Open Quuxplusone opened 6 years ago
Bugzilla Link | PR35600 |
Status | NEW |
Importance | P enhancement |
Reported by | Alexander Zaitsev (zamazan4ik@tut.by) |
Reported on | 2017-12-10 06:52:19 -0800 |
Last modified on | 2018-07-31 09:27:58 -0700 |
Version | trunk |
Hardware | PC All |
CC | hfinkel@anl.gov, llvm-bugs@lists.llvm.org, llvm-dev@redking.me.uk, spatel+llvm@rotateright.com |
Fixed by commit(s) | |
Attachments | |
Blocks | PR35611 |
Blocked by | |
See also |
Is calling pow actually faster? I'd think that the optimization here might actually go the other way?

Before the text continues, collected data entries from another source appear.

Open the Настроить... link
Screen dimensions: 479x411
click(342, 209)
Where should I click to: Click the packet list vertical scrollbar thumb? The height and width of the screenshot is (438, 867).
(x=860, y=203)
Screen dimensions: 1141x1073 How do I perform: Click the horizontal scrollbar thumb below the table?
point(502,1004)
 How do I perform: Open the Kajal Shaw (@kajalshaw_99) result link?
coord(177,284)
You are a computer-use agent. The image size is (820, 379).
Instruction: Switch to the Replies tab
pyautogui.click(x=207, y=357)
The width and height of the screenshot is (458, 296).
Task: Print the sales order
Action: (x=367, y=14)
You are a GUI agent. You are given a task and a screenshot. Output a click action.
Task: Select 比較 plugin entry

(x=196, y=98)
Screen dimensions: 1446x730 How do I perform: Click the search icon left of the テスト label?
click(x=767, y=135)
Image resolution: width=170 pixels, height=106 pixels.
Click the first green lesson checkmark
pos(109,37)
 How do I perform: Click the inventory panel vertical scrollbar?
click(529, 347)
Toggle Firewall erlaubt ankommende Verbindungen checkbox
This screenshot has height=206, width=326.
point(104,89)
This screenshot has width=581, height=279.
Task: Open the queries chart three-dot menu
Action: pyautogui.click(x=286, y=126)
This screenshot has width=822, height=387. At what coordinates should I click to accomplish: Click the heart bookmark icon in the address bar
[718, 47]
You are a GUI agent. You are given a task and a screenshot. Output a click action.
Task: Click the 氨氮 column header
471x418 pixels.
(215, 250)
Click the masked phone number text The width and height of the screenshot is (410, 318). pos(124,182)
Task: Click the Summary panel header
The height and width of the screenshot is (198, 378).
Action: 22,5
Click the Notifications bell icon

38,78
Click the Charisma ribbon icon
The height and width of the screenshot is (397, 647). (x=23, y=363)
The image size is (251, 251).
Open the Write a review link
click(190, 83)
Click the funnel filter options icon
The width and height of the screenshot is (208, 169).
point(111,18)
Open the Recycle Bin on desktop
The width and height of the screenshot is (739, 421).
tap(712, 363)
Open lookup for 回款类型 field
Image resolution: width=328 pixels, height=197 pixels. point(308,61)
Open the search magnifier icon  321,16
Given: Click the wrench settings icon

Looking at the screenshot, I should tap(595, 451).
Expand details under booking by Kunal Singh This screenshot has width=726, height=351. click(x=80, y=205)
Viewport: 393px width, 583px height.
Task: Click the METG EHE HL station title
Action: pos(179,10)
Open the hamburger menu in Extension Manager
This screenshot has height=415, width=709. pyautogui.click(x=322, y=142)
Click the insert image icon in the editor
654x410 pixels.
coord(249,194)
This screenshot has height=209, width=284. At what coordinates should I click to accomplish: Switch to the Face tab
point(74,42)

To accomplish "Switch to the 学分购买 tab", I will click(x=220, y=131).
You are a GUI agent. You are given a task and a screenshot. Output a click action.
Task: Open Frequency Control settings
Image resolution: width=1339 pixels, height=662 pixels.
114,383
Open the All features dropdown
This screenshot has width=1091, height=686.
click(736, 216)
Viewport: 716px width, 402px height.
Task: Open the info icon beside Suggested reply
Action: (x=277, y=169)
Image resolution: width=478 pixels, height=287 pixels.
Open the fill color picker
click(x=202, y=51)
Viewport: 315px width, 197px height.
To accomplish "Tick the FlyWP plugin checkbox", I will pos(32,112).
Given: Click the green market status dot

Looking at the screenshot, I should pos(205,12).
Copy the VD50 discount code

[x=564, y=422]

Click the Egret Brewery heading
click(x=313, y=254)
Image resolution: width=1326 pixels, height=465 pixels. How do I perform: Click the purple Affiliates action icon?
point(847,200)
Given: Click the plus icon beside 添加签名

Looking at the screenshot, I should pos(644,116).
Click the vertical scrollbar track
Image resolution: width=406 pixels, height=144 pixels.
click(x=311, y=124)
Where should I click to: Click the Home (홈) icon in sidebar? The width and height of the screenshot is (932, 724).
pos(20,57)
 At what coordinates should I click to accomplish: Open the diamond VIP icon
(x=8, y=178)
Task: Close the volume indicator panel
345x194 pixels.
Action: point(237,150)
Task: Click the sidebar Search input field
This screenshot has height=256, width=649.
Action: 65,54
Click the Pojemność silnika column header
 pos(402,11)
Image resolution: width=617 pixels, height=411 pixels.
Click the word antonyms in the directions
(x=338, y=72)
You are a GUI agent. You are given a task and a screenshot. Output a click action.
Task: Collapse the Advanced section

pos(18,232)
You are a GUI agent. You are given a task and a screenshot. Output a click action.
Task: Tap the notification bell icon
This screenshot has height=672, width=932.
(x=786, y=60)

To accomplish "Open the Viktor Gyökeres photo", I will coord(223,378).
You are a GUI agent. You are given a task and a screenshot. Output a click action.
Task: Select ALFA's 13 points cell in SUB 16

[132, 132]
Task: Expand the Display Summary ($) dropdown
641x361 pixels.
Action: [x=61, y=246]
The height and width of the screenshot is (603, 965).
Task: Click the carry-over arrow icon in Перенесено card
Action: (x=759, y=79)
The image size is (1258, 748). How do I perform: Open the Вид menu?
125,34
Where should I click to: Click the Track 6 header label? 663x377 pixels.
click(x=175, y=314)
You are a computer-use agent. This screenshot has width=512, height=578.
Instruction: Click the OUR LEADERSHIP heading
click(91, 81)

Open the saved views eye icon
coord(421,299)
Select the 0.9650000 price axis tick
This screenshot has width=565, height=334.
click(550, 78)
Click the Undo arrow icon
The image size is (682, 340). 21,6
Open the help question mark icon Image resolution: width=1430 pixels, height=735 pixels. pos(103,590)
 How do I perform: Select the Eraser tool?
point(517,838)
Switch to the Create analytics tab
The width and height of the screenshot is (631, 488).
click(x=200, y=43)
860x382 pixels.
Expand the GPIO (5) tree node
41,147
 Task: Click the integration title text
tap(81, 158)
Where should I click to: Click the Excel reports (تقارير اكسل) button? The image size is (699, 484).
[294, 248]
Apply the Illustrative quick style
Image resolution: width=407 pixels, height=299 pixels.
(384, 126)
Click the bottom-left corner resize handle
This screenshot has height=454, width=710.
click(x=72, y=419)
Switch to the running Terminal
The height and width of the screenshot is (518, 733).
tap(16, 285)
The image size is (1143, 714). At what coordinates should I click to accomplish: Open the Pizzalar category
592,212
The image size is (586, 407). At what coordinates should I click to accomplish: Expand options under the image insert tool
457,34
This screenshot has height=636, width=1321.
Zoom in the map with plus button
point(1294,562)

if you will check this code:
#include <cmath>
double test(double a)
{
return sqrt(sqrt(sqrt(sqrt(sqrt(sqrt(sqrt(a)))))));
}
clang(trunk) with '--std=c++17 -O3 -march=native -ffast-math' generates here:
test(double): # @test(double)
vsqrtsd xmm0, xmm0, xmm0
vsqrtsd xmm0, xmm0, xmm0
vsqrtsd xmm0, xmm0, xmm0
vsqrtsd xmm0, xmm0, xmm0
vsqrtsd xmm0, xmm0, xmm0
vsqrtsd xmm0, xmm0, xmm0
vsqrtsd xmm0, xmm0, xmm0
ret
but gcc(trunk) with '--std=c++17 -O3 -march=native -ffast-math' generates:
test(double):
vandpd xmm0, xmm0, XMMWORD PTR .LC1[rip]
vmovsd xmm1, QWORD PTR .LC0[rip]
jmp __pow_finite
.LC0:
.long 0
.long 1065353216
.LC1:
.long 4294967295
.long 2147483647
.long 0
.long 0
And here i am sure that pow is faster than chain of sqrt functions.
Yes, many sqrts might be slower - but the 2*sqrt case is very likely to be
quicker.
Some GPUs might be able to do this with a dedicated pow instruction, and a soft
pow implementation might avoid a bottleneck on a sqrt unit but trying to
compare costs of hw instructions AND libm implementations is likely to be a
nightmare.
See a lot of optimizations here: https://github.com/gcc-mirror/gcc/blob/07b69d3f1cd3dd8ebb0af1fbff95914daee477d2/gcc/match.pd
There's a proposal to convert pow(x, 0.25) to sqrt(sqrt(x)) here:
https://reviews.llvm.org/D49306